Today I go back to basics. The basics being the properties of light. Last time I talked about the properties of matter and showed helices twisted into a rather complex circle. This time I ask: “if matter looked like that, what does light look like?” I’ve sort of already shown what light looks like, it being a circle in vacuum and a helix when moving in anything with a refractive index higher than one. However, I’ve never really shown a circle of light with dots. I think the reason has always been that I haven’t seen the point in the illustration if the image conveys no other information.


But since my last post, I’ve known that the reason why dots are never in a straight line is because of refraction. And refraction can always be illustrated with cones of refraction. And this can be quite easily shown with light, if one reduces the number of dots in a circular array to such a small number that the cones of refraction become impossibly large.
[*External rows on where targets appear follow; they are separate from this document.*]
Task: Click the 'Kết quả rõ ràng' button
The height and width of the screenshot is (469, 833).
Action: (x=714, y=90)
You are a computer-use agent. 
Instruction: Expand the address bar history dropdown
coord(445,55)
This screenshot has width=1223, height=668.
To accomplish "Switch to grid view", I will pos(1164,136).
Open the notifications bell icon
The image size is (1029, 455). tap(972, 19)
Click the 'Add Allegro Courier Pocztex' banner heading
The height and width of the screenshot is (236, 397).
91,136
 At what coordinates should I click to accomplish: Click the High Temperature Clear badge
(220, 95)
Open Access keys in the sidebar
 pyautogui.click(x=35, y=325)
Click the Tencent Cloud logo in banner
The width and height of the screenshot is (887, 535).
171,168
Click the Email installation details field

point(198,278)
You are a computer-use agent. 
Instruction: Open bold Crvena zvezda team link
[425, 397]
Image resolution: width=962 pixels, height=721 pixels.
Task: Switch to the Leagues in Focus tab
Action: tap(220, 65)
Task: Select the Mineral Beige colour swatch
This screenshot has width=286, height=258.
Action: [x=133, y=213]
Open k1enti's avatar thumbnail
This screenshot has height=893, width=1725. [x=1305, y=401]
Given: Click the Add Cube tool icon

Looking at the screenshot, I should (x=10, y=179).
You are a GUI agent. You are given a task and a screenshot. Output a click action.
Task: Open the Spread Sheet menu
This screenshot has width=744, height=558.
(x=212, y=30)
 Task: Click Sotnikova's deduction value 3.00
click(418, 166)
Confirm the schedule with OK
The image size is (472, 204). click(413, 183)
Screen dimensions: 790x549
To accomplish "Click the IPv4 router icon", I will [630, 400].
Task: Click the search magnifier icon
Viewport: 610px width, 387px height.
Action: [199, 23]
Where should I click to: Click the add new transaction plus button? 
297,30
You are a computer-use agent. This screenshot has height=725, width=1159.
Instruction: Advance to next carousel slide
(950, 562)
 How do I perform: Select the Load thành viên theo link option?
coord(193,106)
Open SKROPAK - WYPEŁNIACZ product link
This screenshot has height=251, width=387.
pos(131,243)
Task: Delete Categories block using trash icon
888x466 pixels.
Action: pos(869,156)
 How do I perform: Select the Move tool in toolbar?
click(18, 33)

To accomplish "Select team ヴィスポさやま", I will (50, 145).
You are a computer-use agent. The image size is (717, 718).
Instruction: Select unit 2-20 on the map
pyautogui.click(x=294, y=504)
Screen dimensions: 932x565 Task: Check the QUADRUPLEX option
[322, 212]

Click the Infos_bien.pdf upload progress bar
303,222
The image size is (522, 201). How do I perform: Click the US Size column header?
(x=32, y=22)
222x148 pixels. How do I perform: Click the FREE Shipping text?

Below is an image that I made with 25 spheres. This isn’t a magical number or anything like that, but I first tried to do the illustration with 100 spheres and the cones already became so small that it was hard to see anything. So here each dot (sphere) is touching and the inner edges of the cones of refraction form straight lines from the center of one dot to another. I made a small error in determining the size of the spheres, so for now the sphere isn’t fully closed. I’ll have to correct this for the Theory of Everything manuscript.

If we zoom a bit, we can see that the edges of the cones indeed form a linear vectors from center to center. Or they would, had I been a bit more precise.

So, what does this mean? Well, firstly it shows that both light and matter can be described with dots with cones of refraction within them. This also shows that while in matter, the cone of refraction has an angle of at least 30 degrees, the cone of refraction for light is very close to zero. Radio waves have the smallest cone of refraction and gamma rays have the highest. But even gamma rays have such a small cone of refraction that a scaled-up illustration showing just three dots would show them to be on a straight line.


I probably could say a lot of other things as well. However, my next task is to a) correct the images so that it isn’t just roughly correct, but precise enough that at least you can’t see the errors and b) show how the refractive cones increase in size when the same 25 dots are made to follow a helix instead of a circle.